Egal wo wir sind, schnell ist im Supermarkt der Wocheneinkauf erledigt und im Discounter gibt es die besten Schnäppchen.

Für den kleinen Hunger zwischendurch steht der Kiosk um die Ecke und wenn es mal mit der Hauptmahlzeit schnell gehen soll, dann kann man sich gut an Fertigprodukten orientieren oder geht zum namenhaften Fastfood- Anbieter auf der anderen Straßenseite.

Praktisch oder?
Ich kenne das ja selbst… nach einem arbeitsreichen Tag, dann evtl noch Termine im Anschluss, heim kommen und der Haushalt wartet…
Wer hat dann noch Lust ausgiebig zu kochen?
´Ne Pizza schmeckt, macht satt und ist schnell in den Ofen geschoben… und der Spülkram hält sich auch in Grenzen, vor allem wenn man nicht über den Luxus einer Spülmaschine verfügt.
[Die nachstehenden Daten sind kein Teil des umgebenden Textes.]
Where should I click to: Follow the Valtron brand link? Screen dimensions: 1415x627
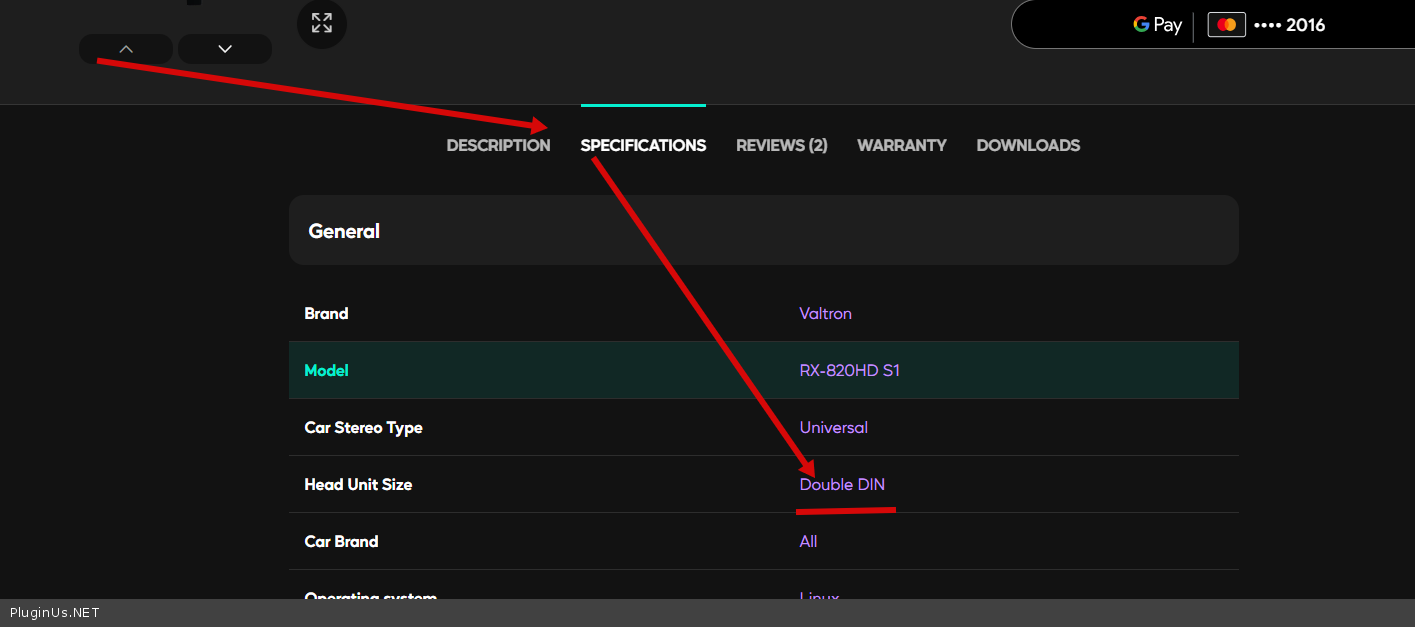coord(825,313)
Ein paar Zahlen für den Anfang,- wir machen zwischendurch eine kleine Zeitreise und begeben uns zurück ins Jahr 1950:

1950 legte man am Tag durchschnittlich 9 km zurück und aß auf das Jahr verteilt 1 kg Zucker.
Heute liegt der Durchschnitt bei etwa 300 m ( Postboten etc ausgeschlossen ) & wir haben einen jährlichen Zuckerverbrauch von 35 kg!
Kuba ist übrigens Spitzenreiter mit sage und schreibe 72 kg !
Schaut mal selbst nach, seit wann sich die Zahlen der „Wohlstandskrankheiten“ erhöhen haben und wie sich die Ernährungsweise seitdem parallel dazu verändert hat 😉

Fällt euch etwas auf?
Zum Beispiel der Anstieg der verschiedenen Krankheiten, die Zunahme, die Vielfältigkeit und dass die Betroffenen immer jünger werden?

Woran liegt das?
Grundlegend muss man sich folgendes vor Augen halten:
Wir verspüren Hunger, weil der Körper Nahrung braucht.
Die Nahrung wird in viele kleine Bausteine zerlegt, verstoffwechselt und es werden neue Sachen daraus „gebastelt“.
Der Körper ist dabei sehr erfinderisch und es ist faszinierend was der Verdauungstrakt alleine aus einem Salatblatt machen kann.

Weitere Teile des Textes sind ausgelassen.